- **EXERCISE PROMPT**: Reproduce each entry exactly as written.

- **GIVEN RECORDS**:
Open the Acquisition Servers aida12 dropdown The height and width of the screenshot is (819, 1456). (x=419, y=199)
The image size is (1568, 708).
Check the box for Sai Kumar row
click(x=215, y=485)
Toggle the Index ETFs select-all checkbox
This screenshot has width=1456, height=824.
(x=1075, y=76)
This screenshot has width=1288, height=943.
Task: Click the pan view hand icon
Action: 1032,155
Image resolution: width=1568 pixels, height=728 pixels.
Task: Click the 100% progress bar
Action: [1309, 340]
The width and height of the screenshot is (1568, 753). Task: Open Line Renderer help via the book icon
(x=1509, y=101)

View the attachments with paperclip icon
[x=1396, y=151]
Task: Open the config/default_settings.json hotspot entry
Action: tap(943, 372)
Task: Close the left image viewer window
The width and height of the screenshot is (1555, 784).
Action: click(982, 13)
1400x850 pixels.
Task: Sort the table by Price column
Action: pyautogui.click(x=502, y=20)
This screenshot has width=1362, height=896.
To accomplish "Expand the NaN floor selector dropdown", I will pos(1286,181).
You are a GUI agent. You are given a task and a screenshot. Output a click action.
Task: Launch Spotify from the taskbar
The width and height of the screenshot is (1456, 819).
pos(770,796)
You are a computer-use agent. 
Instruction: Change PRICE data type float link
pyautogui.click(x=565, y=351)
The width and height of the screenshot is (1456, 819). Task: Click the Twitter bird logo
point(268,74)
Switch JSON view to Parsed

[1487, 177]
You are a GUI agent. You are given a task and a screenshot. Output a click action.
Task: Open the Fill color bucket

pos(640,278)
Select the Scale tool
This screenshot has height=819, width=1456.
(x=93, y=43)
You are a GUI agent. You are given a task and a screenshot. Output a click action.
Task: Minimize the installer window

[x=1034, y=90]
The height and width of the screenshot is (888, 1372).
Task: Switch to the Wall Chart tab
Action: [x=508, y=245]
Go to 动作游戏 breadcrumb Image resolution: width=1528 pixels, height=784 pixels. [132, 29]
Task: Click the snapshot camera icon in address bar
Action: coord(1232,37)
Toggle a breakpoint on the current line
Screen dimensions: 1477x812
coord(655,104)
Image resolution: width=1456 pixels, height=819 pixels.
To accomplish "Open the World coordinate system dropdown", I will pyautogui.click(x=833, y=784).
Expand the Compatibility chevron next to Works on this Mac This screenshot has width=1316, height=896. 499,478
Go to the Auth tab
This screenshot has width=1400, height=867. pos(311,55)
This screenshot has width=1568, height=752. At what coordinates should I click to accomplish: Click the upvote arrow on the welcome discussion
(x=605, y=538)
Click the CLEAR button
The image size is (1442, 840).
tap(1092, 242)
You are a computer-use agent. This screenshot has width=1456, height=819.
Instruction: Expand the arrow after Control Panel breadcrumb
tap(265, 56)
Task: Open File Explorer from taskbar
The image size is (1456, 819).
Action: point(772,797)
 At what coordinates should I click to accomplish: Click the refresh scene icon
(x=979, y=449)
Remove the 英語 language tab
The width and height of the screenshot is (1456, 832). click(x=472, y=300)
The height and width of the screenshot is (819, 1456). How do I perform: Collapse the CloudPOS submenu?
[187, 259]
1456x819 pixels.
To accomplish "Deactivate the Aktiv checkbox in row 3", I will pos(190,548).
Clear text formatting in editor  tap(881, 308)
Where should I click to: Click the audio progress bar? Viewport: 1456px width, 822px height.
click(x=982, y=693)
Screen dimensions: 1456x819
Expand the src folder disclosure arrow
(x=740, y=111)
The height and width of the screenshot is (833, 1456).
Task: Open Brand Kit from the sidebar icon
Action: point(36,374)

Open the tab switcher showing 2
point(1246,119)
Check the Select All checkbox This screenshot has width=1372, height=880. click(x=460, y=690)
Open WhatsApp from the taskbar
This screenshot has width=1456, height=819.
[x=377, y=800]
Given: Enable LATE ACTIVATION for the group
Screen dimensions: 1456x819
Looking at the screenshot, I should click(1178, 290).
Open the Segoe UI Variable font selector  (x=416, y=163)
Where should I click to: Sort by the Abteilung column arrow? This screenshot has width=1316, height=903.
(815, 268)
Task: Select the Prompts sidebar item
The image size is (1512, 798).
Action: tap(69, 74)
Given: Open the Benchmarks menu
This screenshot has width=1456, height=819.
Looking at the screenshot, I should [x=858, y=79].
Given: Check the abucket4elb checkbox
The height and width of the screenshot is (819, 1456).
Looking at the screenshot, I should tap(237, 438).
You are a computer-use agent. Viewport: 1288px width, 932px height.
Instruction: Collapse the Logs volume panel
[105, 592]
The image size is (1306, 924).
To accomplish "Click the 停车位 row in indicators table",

- **PROBLEM SOLUTION**:
Open the Acquisition Servers aida12 dropdown The height and width of the screenshot is (819, 1456). (x=419, y=199)
The image size is (1568, 708).
Check the box for Sai Kumar row
click(x=215, y=485)
Toggle the Index ETFs select-all checkbox
This screenshot has width=1456, height=824.
(x=1075, y=76)
This screenshot has width=1288, height=943.
Task: Click the pan view hand icon
Action: 1032,155
Image resolution: width=1568 pixels, height=728 pixels.
Task: Click the 100% progress bar
Action: [1309, 340]
The width and height of the screenshot is (1568, 753). Task: Open Line Renderer help via the book icon
(x=1509, y=101)

View the attachments with paperclip icon
[x=1396, y=151]
Task: Open the config/default_settings.json hotspot entry
Action: tap(943, 372)
Task: Close the left image viewer window
The width and height of the screenshot is (1555, 784).
Action: click(982, 13)
1400x850 pixels.
Task: Sort the table by Price column
Action: pyautogui.click(x=502, y=20)
This screenshot has width=1362, height=896.
To accomplish "Expand the NaN floor selector dropdown", I will pos(1286,181).
You are a GUI agent. You are given a task and a screenshot. Output a click action.
Task: Launch Spotify from the taskbar
The width and height of the screenshot is (1456, 819).
pos(770,796)
You are a computer-use agent. 
Instruction: Change PRICE data type float link
pyautogui.click(x=565, y=351)
The width and height of the screenshot is (1456, 819). Task: Click the Twitter bird logo
point(268,74)
Switch JSON view to Parsed

[1487, 177]
You are a GUI agent. You are given a task and a screenshot. Output a click action.
Task: Open the Fill color bucket

pos(640,278)
Select the Scale tool
This screenshot has height=819, width=1456.
(x=93, y=43)
You are a GUI agent. You are given a task and a screenshot. Output a click action.
Task: Minimize the installer window

[x=1034, y=90]
The height and width of the screenshot is (888, 1372).
Task: Switch to the Wall Chart tab
Action: [x=508, y=245]
Go to 动作游戏 breadcrumb Image resolution: width=1528 pixels, height=784 pixels. [132, 29]
Task: Click the snapshot camera icon in address bar
Action: coord(1232,37)
Toggle a breakpoint on the current line
Screen dimensions: 1477x812
coord(655,104)
Image resolution: width=1456 pixels, height=819 pixels.
To accomplish "Open the World coordinate system dropdown", I will pyautogui.click(x=833, y=784).
Expand the Compatibility chevron next to Works on this Mac This screenshot has width=1316, height=896. 499,478
Go to the Auth tab
This screenshot has width=1400, height=867. pos(311,55)
This screenshot has width=1568, height=752. At what coordinates should I click to accomplish: Click the upvote arrow on the welcome discussion
(x=605, y=538)
Click the CLEAR button
The image size is (1442, 840).
tap(1092, 242)
You are a computer-use agent. This screenshot has width=1456, height=819.
Instruction: Expand the arrow after Control Panel breadcrumb
tap(265, 56)
Task: Open File Explorer from taskbar
The image size is (1456, 819).
Action: point(772,797)
 At what coordinates should I click to accomplish: Click the refresh scene icon
(x=979, y=449)
Remove the 英語 language tab
The width and height of the screenshot is (1456, 832). click(x=472, y=300)
The height and width of the screenshot is (819, 1456). How do I perform: Collapse the CloudPOS submenu?
[187, 259]
1456x819 pixels.
To accomplish "Deactivate the Aktiv checkbox in row 3", I will pos(190,548).
Clear text formatting in editor  tap(881, 308)
Where should I click to: Click the audio progress bar? Viewport: 1456px width, 822px height.
click(x=982, y=693)
Screen dimensions: 1456x819
Expand the src folder disclosure arrow
(x=740, y=111)
The height and width of the screenshot is (833, 1456).
Task: Open Brand Kit from the sidebar icon
Action: point(36,374)

Open the tab switcher showing 2
point(1246,119)
Check the Select All checkbox This screenshot has width=1372, height=880. click(x=460, y=690)
Open WhatsApp from the taskbar
This screenshot has width=1456, height=819.
[x=377, y=800]
Given: Enable LATE ACTIVATION for the group
Screen dimensions: 1456x819
Looking at the screenshot, I should click(1178, 290).
Open the Segoe UI Variable font selector  (x=416, y=163)
Where should I click to: Sort by the Abteilung column arrow? This screenshot has width=1316, height=903.
(815, 268)
Task: Select the Prompts sidebar item
The image size is (1512, 798).
Action: tap(69, 74)
Given: Open the Benchmarks menu
This screenshot has width=1456, height=819.
Looking at the screenshot, I should [x=858, y=79].
Given: Check the abucket4elb checkbox
The height and width of the screenshot is (819, 1456).
Looking at the screenshot, I should tap(237, 438).
You are a computer-use agent. Viewport: 1288px width, 932px height.
Instruction: Collapse the Logs volume panel
[105, 592]
The image size is (1306, 924).
To accomplish "Click the 停车位 row in indicators table",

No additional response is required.